Unfortunately man at these early stages of evolution is so constituted that he is apt to boast of what he himself possesses, and to try to exalt his own qualities by minimizing those of others instead of imitating what is best in them. So it happens that the saint and the man of science rarely appreciate one another, and not infrequently there is a good deal of mutual contempt and misunderstanding. It is for us to be careful that we do not allow ourselves to fall into the same snare. Let us remember that we set before ourselves as a goal the attainment of adeptship, and that the adept is the perfect man in whom all these different good qualities exist in the highest degree.

Before we reach adeptship we have to develope as much spirituality as the greatest of the saints, and far more — as much intellect as the most brilliant man of science, and far more. So our attitude towards those who already possess these most desirable attributes should be not carping criticism, but the most generous appreciation and admiration of all that is good, while our own quality — that of knowledge of the direction in which evolution is moving — will prevent us from imitating the mistakes in addition to the excellencies of those who, while far advanced along other lines, are as yet scarcely even on the threshold or ours.

All these qualities are necessary, and we have much hard work before us to develope those in which we are at present lacking. Yet I think we may congratulate ourselves upon the choice which we made in other lives, when we devoted ourselves to the study of the great scheme as a whole, to the endeavour to understand the plan of the LOGOS, and in our humble way to co-operate with Him.

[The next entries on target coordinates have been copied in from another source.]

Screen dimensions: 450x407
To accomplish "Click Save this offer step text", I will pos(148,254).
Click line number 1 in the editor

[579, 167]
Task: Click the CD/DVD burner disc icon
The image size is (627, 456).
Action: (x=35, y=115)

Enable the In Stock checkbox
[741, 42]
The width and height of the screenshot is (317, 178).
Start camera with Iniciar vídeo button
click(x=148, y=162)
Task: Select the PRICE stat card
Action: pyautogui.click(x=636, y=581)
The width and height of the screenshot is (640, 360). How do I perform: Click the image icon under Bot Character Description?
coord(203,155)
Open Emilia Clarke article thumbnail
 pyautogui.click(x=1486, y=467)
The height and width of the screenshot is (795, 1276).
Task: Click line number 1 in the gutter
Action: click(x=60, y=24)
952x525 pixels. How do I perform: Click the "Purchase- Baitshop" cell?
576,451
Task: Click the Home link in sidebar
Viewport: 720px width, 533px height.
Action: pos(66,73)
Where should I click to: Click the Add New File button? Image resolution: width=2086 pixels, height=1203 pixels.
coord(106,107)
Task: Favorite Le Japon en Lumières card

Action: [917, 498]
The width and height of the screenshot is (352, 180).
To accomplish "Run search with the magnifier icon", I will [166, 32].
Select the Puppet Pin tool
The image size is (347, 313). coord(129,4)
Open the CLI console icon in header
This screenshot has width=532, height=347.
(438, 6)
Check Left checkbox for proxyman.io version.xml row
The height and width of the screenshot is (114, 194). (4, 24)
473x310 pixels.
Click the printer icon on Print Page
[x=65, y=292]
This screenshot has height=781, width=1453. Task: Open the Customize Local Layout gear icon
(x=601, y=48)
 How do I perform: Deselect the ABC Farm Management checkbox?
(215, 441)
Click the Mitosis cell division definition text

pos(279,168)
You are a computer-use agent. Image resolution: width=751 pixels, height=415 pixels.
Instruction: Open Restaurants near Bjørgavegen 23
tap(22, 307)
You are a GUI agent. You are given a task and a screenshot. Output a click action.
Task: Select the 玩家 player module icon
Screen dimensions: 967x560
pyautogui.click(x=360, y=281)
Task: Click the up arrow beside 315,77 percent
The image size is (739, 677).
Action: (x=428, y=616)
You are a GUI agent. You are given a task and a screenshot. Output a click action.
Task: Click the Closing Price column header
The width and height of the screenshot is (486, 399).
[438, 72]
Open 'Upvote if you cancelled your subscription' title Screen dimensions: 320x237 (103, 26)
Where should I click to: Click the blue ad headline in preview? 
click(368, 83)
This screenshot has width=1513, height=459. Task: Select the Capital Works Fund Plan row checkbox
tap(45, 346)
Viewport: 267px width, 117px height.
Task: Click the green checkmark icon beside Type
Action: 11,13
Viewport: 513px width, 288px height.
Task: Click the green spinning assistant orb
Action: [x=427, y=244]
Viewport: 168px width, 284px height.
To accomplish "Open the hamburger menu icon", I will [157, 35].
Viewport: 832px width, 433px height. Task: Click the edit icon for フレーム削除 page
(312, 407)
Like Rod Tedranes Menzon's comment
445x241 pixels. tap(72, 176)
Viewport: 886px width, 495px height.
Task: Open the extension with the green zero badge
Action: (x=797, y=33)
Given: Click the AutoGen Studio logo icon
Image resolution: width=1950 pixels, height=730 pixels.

For that has brought us (or should have brought us) contentment with our lot, the power to make the best of everything, and to see the best in everything. Most men are eager to see the worst in everybody, to pounce upon flaws in everything, to find something at which to carp and cavil. We who are Theosophists should cultivate a spirit exactly the reverse of this; we should see the hidden deity in every one and everything, and our eagerness should ever be to discover in all of them not what is evil, but what is good. If these others despise us; if the scientific man ridicules us as superstitious and refuses to listen to our explanations; if the devotional person regards us with horror as unorthodox, and insists on clinging to a less noble presentation of his deity than that which we offer him; let us on our side take heed that we do not make a corresponding mistake. They have their weak points, no doubt, and one of them is this prejudice which renders them unable to appreciate the truth; let us be courteous enough gracefully to ignore such failings, and focus our attention upon the splendid qualities in which they really excel — those qualities in which we must use our most strenuous endeavour to imitate them.

For since we see that the LOGOS wills to use in His service our intellect and our devotion, we have the strongest conceivable motive to develope them as rapidly as we can, and we shall be saved much trouble, much mortification and waste of energy by the knowledge which we already have of the direction in which He wills that these forces should be employed. All that we have is from Him, and therefore all that we have we hold on His behalf and at His disposal, to be used ever and only in His service.